Search the listing below for the string "target", then copy every line it appears in.

■ AVAILABLE RECORDS:

[Start of section]

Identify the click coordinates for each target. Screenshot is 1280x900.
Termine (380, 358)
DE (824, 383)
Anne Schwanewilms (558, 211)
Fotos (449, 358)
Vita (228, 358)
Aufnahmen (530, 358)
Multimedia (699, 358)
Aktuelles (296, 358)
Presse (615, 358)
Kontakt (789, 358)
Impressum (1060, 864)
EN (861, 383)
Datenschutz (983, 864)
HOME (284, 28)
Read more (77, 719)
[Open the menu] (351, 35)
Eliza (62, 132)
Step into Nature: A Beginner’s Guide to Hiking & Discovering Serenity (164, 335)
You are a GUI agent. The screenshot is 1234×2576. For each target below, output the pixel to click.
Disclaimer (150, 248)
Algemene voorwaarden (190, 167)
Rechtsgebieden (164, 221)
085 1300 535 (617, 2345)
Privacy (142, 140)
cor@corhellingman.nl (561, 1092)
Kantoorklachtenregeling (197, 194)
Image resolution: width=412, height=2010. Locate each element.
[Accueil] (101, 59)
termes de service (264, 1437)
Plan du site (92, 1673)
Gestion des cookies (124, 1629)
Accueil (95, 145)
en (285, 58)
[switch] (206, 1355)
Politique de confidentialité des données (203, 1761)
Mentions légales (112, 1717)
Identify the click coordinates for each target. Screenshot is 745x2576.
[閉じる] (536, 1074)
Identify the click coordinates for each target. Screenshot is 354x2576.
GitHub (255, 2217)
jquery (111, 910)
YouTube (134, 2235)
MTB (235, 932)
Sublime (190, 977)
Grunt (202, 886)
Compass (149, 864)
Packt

[End of section]

■ REPLY TO THE TASK:
Identify the click coordinates for each target. Screenshot is 1280x900.
You are a GUI agent. The screenshot is 1234×2576. For each target below, output the pixel to click.
Identify the click coordinates for each target. Screenshot is 745x2576.
Identify the click coordinates for each target. Screenshot is 354x2576.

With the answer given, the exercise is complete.